# In Wall Tank - Double Bowfront



## DDJ2012 (Sep 23, 2012)

Hi All,

I'm a newb and looking for some advice on getting a tank. I'd like to keep freshwater tropicals again (I did as a kid, but that's a long time ago!) but my wife is anti having a tank - "we have nowhere to put one" apparently.

I am doing some research as to whether an in-wall tank is a possibility. We have a wall sticking into our open plan lounge / dining room. The wall sticks about 4 feet into the room, and is just less than a foot wide.

I was wondering whether it would be possible to put a tank into this wall, but as it can be seen from both side, I would want it to be a double bow-front tank - ie a bowfront and a bowback.

I can't find any photos of this kind of setup and was wondering if anyone had every seen / heard of such a setup.

Any and all advice gratefully received.


----------



## jrman83 (Jul 9, 2010)

Sounds like a custom tank to me. You can get anything you want made for your wall.


----------



## coralbandit (Jul 29, 2012)

could place two standard bows back to back.They would probly be wider than wall(build platform while your working your wall.)


----------



## jbrown5217 (Nov 9, 2011)

I know the whole "We don't have space for it argument". I tried to give my girlfriend a tank and she said she didn't have enough room. Keep in mind the tank is a standard 10 so it is only 20" Long (I saw about 8 places she could put it).

Anywho I am with Jr on this one. I would do a custom build.

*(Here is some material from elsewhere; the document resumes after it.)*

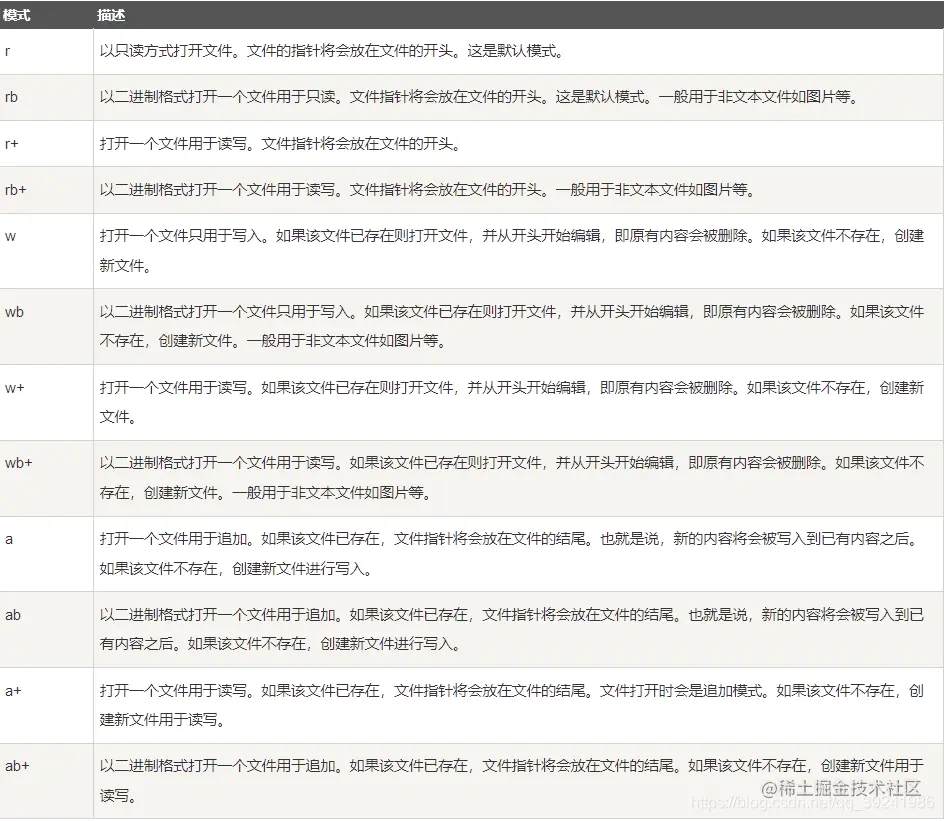Select the 'rb' mode cell

pyautogui.click(x=12, y=95)
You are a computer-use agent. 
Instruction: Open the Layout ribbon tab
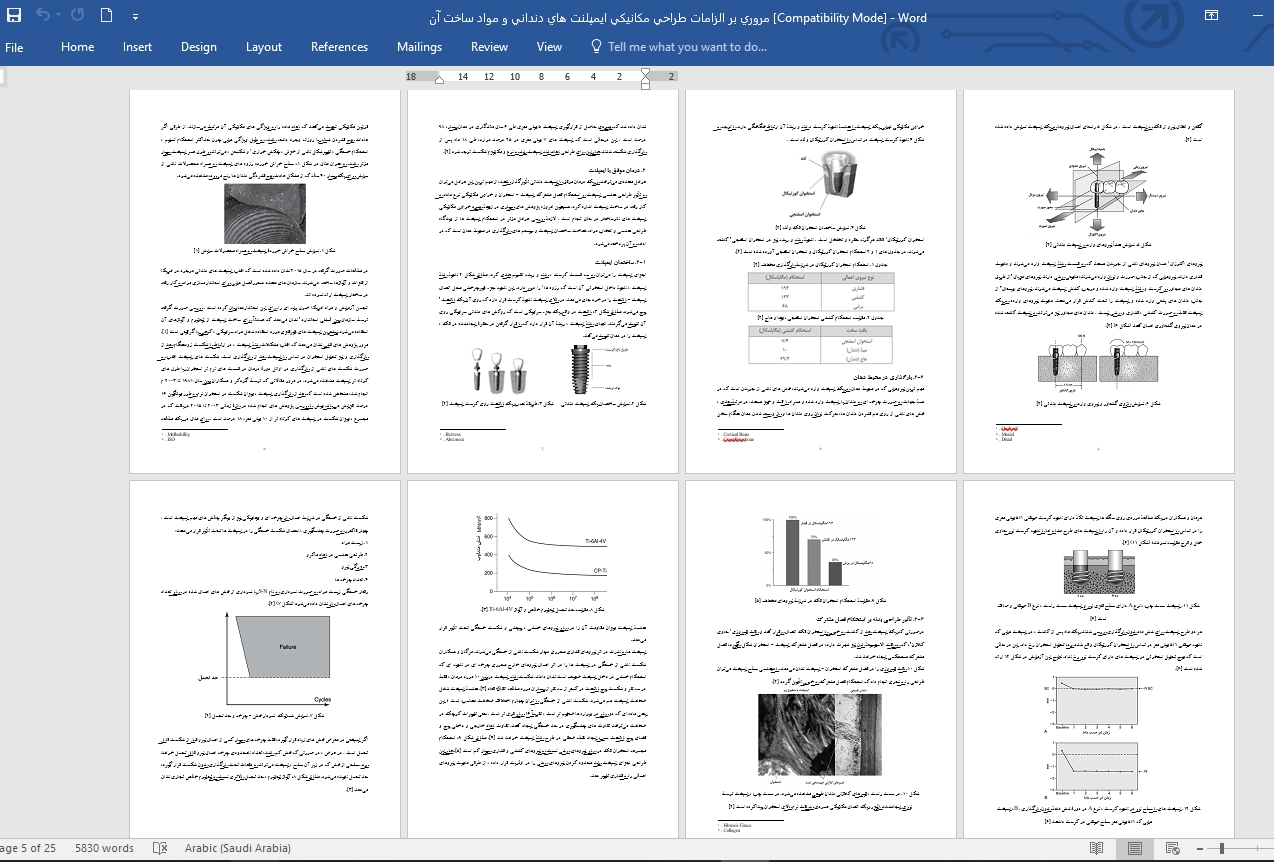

Also while your wife may not initially like the setup process once you have fish and plants in there she will use it as a show tank, at least I think so.


----------



## Dustin86 (Sep 22, 2012)

jbrown5217 said:


> I know the whole "We don't have space for it argument". I tried to give my girlfriend a tank and she said she didn't have enough room. Keep in mind the tank is a standard 10 so it is only 20" Long (I saw about 8 places she could put it).
> 
> Anywho I am with Jr on this one. I would do a custom build. Also while your wife may not initially like the setup process once you have fish and plants in there she will use it as a show tank, at least I think so.


I think as aquarium enthusiasts we tend to look at open space and think "gee, I could fit a tank there!" when other people might not think there is space.. just saying!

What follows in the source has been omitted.